*** Data extract Section Begins ***

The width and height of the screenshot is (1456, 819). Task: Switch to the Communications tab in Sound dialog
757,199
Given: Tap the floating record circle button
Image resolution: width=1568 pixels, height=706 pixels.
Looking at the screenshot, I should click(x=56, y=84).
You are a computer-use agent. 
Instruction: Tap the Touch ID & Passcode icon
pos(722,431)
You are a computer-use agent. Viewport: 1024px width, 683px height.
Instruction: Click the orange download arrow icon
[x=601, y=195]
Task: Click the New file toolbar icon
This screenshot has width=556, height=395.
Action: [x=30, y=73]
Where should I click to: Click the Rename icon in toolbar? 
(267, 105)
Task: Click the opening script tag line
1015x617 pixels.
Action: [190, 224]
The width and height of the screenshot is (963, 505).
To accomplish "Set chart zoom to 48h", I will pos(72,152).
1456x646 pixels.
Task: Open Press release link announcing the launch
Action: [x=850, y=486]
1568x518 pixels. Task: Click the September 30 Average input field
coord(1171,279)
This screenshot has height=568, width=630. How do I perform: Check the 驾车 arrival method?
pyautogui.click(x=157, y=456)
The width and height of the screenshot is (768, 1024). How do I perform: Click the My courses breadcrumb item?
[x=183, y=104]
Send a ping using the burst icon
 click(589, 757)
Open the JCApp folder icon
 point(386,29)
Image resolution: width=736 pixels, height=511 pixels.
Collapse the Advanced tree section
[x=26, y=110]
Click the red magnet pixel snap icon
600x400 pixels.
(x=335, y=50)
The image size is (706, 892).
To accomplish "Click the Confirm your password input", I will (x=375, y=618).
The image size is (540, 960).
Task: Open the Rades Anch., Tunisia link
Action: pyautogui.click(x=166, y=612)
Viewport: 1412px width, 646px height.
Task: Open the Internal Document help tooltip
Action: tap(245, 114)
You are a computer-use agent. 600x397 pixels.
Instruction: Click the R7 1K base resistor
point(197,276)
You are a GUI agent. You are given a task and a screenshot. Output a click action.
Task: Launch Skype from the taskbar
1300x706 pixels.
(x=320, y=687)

*** Data extract Section Ends ***

> Aim of the exercise: Transcribe the data above in full, keeping every word as it is.

> Solved exercise:
The width and height of the screenshot is (1456, 819). Task: Switch to the Communications tab in Sound dialog
757,199
Given: Tap the floating record circle button
Image resolution: width=1568 pixels, height=706 pixels.
Looking at the screenshot, I should click(x=56, y=84).
You are a computer-use agent. 
Instruction: Tap the Touch ID & Passcode icon
pos(722,431)
You are a computer-use agent. Viewport: 1024px width, 683px height.
Instruction: Click the orange download arrow icon
[x=601, y=195]
Task: Click the New file toolbar icon
This screenshot has width=556, height=395.
Action: [x=30, y=73]
Where should I click to: Click the Rename icon in toolbar? 
(267, 105)
Task: Click the opening script tag line
1015x617 pixels.
Action: [190, 224]
The width and height of the screenshot is (963, 505).
To accomplish "Set chart zoom to 48h", I will pos(72,152).
1456x646 pixels.
Task: Open Press release link announcing the launch
Action: [x=850, y=486]
1568x518 pixels. Task: Click the September 30 Average input field
coord(1171,279)
This screenshot has height=568, width=630. How do I perform: Check the 驾车 arrival method?
pyautogui.click(x=157, y=456)
The width and height of the screenshot is (768, 1024). How do I perform: Click the My courses breadcrumb item?
[x=183, y=104]
Send a ping using the burst icon
 click(589, 757)
Open the JCApp folder icon
 point(386,29)
Image resolution: width=736 pixels, height=511 pixels.
Collapse the Advanced tree section
[x=26, y=110]
Click the red magnet pixel snap icon
600x400 pixels.
(x=335, y=50)
The image size is (706, 892).
To accomplish "Click the Confirm your password input", I will (x=375, y=618).
The image size is (540, 960).
Task: Open the Rades Anch., Tunisia link
Action: pyautogui.click(x=166, y=612)
Viewport: 1412px width, 646px height.
Task: Open the Internal Document help tooltip
Action: tap(245, 114)
You are a computer-use agent. 600x397 pixels.
Instruction: Click the R7 1K base resistor
point(197,276)
You are a GUI agent. You are given a task and a screenshot. Output a click action.
Task: Launch Skype from the taskbar
1300x706 pixels.
(x=320, y=687)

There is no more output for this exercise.